We have four options we can choose from in handling change. First, we can resist change and struggle to cope with the situation. Second, we could decide that we’ll merely comply with what’s happening, passively accepting change but failing to offer meaningful support. A third option is to capitalize on change when it comes our way, trying to capture potential benefits it brings. Finally, we might create change on purpose, using it as our tool of choice to favorably shape our future.
Level 1: Cope
People operating at the first level of change display a “victim mentality.” They often act helpless and dependent, wasting emotional energy on resistance, anger, blamefulness, or fear. Their focus is on problems instead of solutions.
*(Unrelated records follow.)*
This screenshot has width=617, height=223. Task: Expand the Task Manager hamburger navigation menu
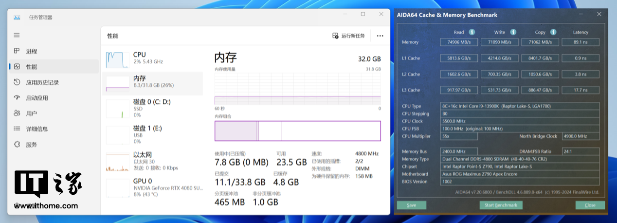coord(17,36)
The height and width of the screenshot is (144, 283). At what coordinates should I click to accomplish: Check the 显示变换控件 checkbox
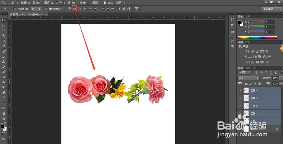coord(46,9)
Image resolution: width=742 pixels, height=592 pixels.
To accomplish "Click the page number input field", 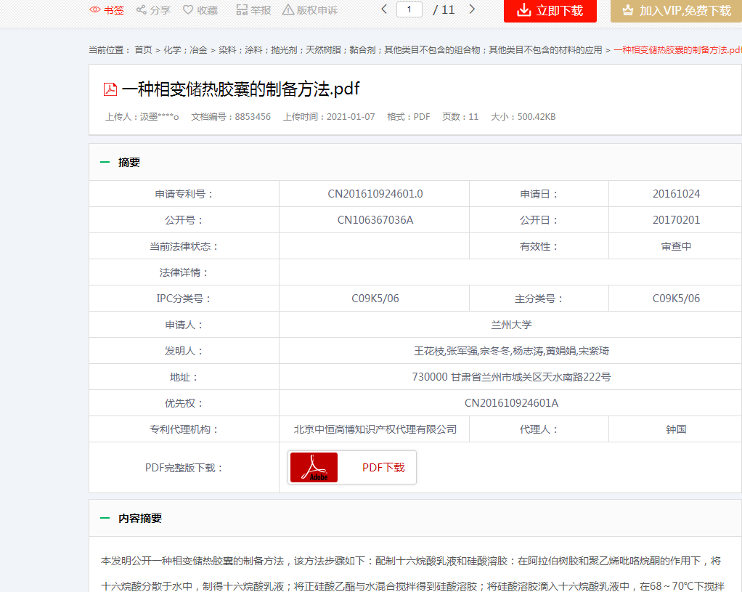I will coord(409,9).
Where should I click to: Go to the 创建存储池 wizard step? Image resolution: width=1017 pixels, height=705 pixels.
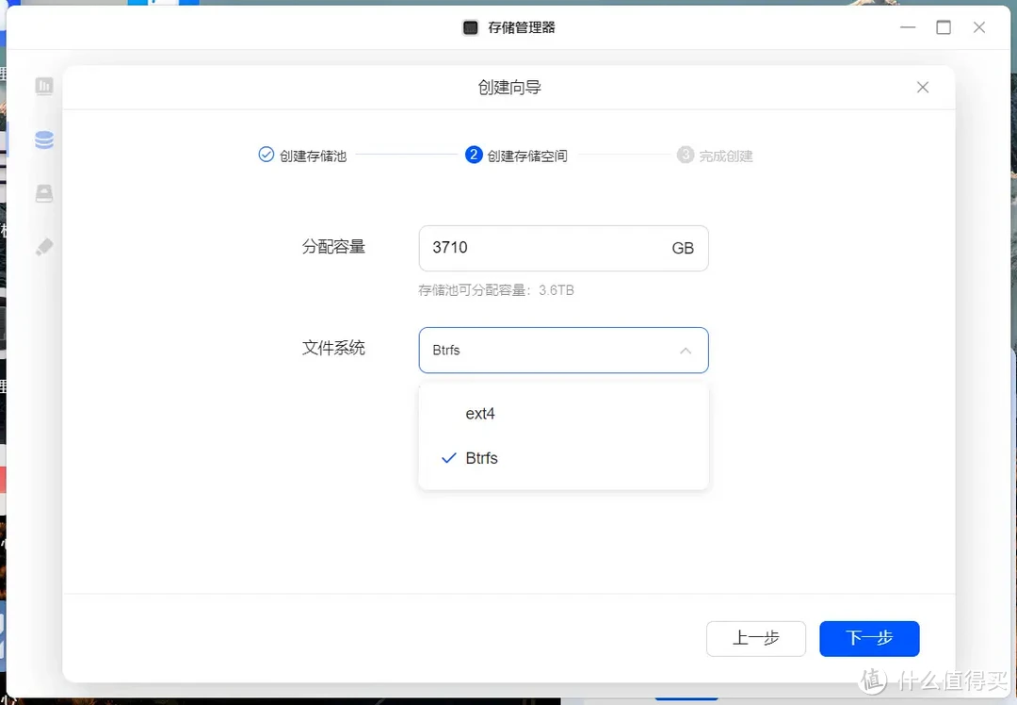coord(311,155)
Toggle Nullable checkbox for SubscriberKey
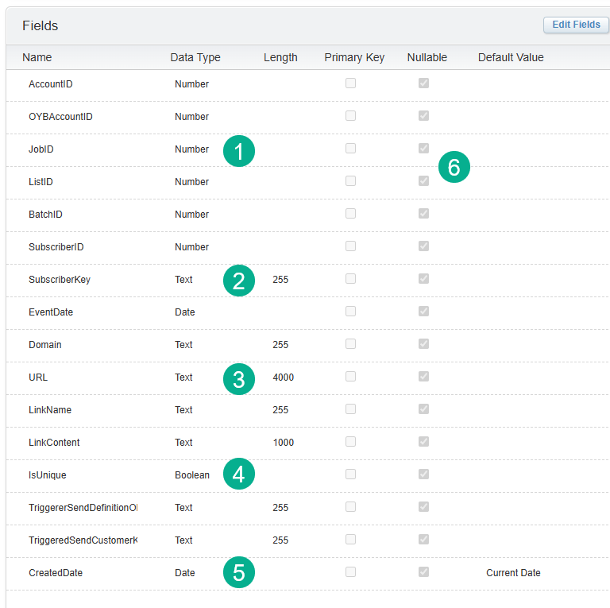The width and height of the screenshot is (610, 608). tap(423, 279)
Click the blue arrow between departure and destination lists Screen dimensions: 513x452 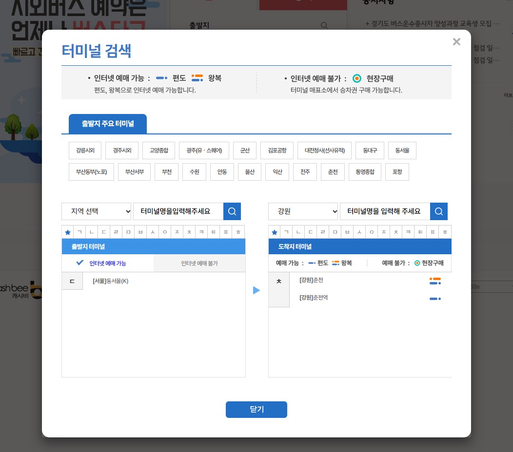click(257, 290)
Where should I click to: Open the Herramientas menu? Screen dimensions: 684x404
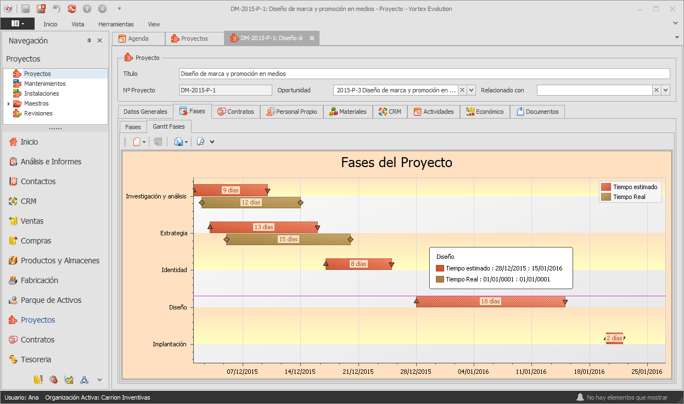116,24

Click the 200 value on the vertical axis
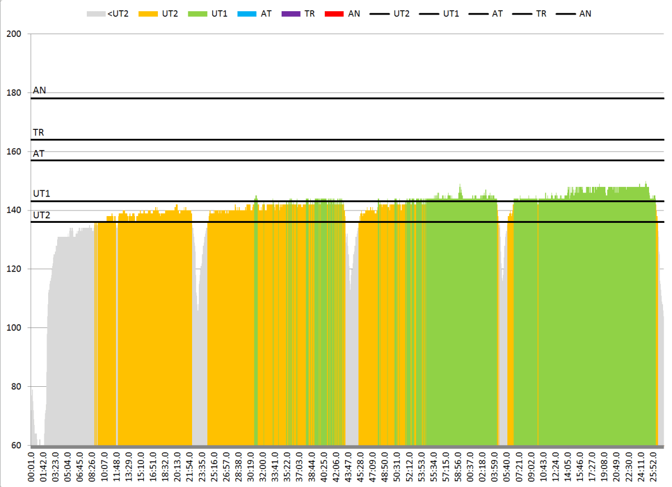(x=13, y=34)
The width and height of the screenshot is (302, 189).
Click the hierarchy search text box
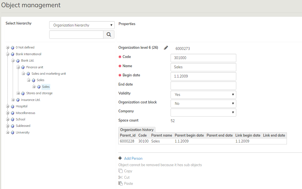[x=76, y=35]
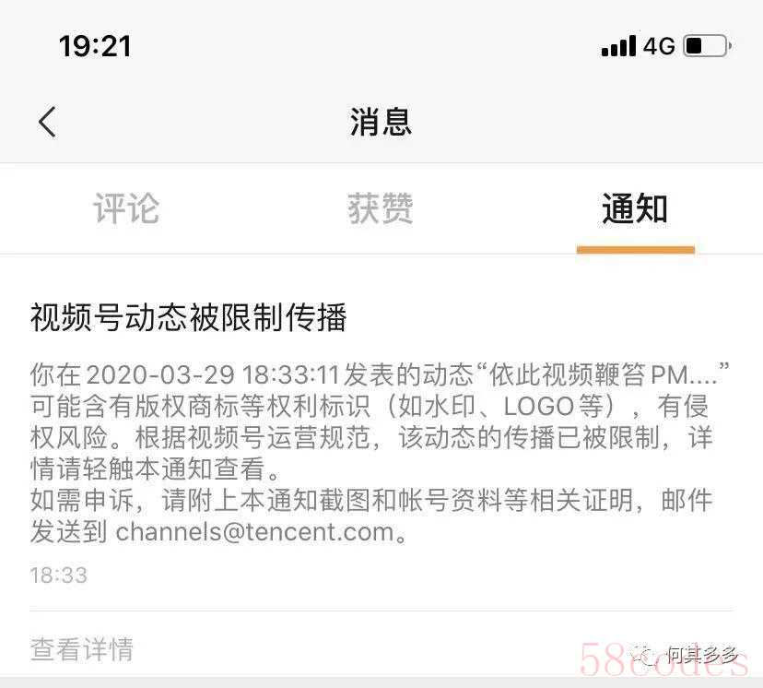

They talk about how hard things are and why they can’t make it work. Since people in the coping mode tend to focus on the negatives and disengage, productivity drops. The organization loses momentum. Energy and attention get diverted away from business and toward “me issues”—that is, toward concerns about how one might be affected personally by the changes. Instead of aligning with change and making a positive contribution, people at Level 1 try to protect the status quo. This damages both personal and organizational effectiveness.
Level 2: Comply
People at the second level of change exhibit an “adjustment mentality.” They may not like what’s going on, yet they spend some energy accommodating the change. They’re only accepting the inevitable, but at least this makes them less of a drag on the organization. The main problem, of course, is that in merely complying they do little to help drive the change. Level 2 people resign themselves to the situation and try to adapt, but beyond that they contribute nothing to making change succeed.
Level 3: Capitalize
People at the third level of change have an “opportunity mentality.” Here the mindset is to capitalize on change. Level 3 performers try to make the best of the situation and find the benefits. Change is actively embraced and people accept personal responsibility. Nevertheless, Level 3 remains a reactive mode. At least these people are looking for the bright side of things, though, with the idea that the cloud of change may have a silver lining. The capitalizers align quickly and readily contribute to the change effort.
Level 4: Create
Level 4 performers are proactive, not reactive. They create change—on purpose—preemptively causing it to happen rather than waiting until it’s forced upon them. In these people we see a “possibilities mentality.” They initiate change, using it as a tool to fix problems, pursue opportunities, and be the architect of their future. People at Level 4 don’t look at change as a problem, but as a solution. This mindset fires up imagination, resourcefulness, and experimentation. The fourth level of change reflects a spirit of curiosity and openness to learning. People deliberately set forth to do things differently—to innovate—because they believe creating change will give them an edge.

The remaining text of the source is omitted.